### WORK TASK
Write out word for word the part of the story below about Brianna Jones that begins at "LAS VEGAS (KTNV)" and stops after "problems soon after.".

### TEXT PROVIDED
────────────────

LAS VEGAS (KTNV) - Brianna Jones nearly lost her life in a desperate battle with a rare form of cancer, but after doctors were forced to amputate her leg, a new battle emerged.
Jones has been through a lot. In January 2014, she was diagnosed with Sarcoma, a rare cancer that affects fewer than 200,000 people each year.
Jones endured intense rounds of chemo therapy and radiation. The cancer came back three times, and doctors ultimately had to amputate her right leg.
Jones says getting to her oncologist appointments, her amputee support group meetings, and even walking her dog named "Lady," is a major challenge.
Jones began using the paratransit bus service to get to her appointments. She enjoys the door-to-door service, the safety and security the service provides.
But, Jones says she ran into problems soon after.
"I believe they made me re-certify every 3 to 6 months," said Jones.
Jones provided Contact 13 a stack of paperwork and 15 envelopes. She says it represents the battle she has been through to ride the paratransit bus.
"They just made me keep going back down there, asking me the same questions over and over, doing the same tests over and over," said Jones.
Jones claims the extensive process denied her twice.
"I just started crying, 'how can you do this?' You keep making me do this. Yes, I can sit in a wheelchair and I can propel, but after a few feet, I'm gonna get tired," said Jones.
In a one-on-one interview, the Transdev Southwest Regional Vice-President tells Contact 13, an internal audit has been launched.
"As a result of your inquiries and some issues that you brought to light, it's a good chance for us and an even better chance for us to get a look at how we can improve," said Katrina Heineking.
Just days after Contact 13 got involved with Brianna's situation, an RTC spokesperson says Jones has been granted riding privileges on the paratransit bus for the next three years.
The internal audit launched by Transdev should be complete by January 1. An action plan will be rolled out soon after.

────────────────

### Collected data
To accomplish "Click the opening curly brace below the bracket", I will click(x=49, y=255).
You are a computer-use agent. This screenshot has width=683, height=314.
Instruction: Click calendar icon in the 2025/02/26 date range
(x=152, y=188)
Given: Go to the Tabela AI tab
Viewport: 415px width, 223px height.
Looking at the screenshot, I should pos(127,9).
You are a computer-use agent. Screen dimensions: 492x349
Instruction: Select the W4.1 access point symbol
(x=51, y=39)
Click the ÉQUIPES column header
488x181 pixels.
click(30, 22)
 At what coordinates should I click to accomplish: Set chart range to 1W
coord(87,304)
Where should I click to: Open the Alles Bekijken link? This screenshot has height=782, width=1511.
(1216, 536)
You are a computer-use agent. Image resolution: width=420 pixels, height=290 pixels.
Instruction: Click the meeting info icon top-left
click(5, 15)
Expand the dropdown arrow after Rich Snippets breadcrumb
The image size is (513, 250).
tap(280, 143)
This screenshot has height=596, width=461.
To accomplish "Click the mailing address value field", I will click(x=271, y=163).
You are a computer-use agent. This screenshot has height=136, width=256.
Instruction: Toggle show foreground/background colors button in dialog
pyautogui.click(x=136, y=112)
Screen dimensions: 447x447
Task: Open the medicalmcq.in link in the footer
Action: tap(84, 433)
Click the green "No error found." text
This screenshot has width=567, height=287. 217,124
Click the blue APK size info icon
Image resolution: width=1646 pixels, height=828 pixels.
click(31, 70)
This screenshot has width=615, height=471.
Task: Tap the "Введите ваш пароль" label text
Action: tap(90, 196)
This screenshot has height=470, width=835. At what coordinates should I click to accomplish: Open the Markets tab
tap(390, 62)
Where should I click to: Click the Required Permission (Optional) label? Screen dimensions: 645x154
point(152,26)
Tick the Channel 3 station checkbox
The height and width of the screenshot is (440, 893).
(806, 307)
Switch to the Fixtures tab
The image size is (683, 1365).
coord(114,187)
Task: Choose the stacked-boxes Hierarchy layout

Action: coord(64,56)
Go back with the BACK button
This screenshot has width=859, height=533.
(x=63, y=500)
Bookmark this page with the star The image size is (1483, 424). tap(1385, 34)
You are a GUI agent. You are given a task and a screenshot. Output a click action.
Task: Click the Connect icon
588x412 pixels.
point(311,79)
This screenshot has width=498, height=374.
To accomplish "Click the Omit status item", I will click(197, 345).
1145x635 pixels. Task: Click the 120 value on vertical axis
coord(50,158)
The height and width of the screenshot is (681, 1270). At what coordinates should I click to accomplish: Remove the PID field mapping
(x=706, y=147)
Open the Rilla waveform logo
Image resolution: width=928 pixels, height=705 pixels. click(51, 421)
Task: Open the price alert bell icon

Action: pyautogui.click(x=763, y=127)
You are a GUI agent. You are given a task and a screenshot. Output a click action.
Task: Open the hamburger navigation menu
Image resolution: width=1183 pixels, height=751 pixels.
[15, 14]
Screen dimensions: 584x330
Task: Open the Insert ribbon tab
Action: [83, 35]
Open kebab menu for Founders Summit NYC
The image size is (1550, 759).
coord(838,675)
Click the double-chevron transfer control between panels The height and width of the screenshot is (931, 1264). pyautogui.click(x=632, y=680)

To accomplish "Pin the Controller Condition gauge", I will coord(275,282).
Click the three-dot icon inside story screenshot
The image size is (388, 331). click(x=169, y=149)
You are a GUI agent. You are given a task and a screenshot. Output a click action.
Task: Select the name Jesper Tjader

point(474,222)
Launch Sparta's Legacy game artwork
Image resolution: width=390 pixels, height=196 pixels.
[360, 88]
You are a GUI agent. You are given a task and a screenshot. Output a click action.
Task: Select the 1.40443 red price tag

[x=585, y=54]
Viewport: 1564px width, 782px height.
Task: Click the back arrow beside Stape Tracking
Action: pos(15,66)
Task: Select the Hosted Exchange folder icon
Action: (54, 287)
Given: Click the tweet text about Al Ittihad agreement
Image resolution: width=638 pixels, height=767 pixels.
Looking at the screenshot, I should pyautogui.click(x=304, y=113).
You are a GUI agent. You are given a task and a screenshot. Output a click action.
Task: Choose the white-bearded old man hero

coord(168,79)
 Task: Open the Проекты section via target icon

────────────────

### REPLY
LAS VEGAS (KTNV) - Brianna Jones nearly lost her life in a desperate battle with a rare form of cancer, but after doctors were forced to amputate her leg, a new battle emerged.
Jones has been through a lot. In January 2014, she was diagnosed with Sarcoma, a rare cancer that affects fewer than 200,000 people each year.
Jones endured intense rounds of chemo therapy and radiation. The cancer came back three times, and doctors ultimately had to amputate her right leg.
Jones says getting to her oncologist appointments, her amputee support group meetings, and even walking her dog named "Lady," is a major challenge.
Jones began using the paratransit bus service to get to her appointments. She enjoys the door-to-door service, the safety and security the service provides.
But, Jones says she ran into problems soon after.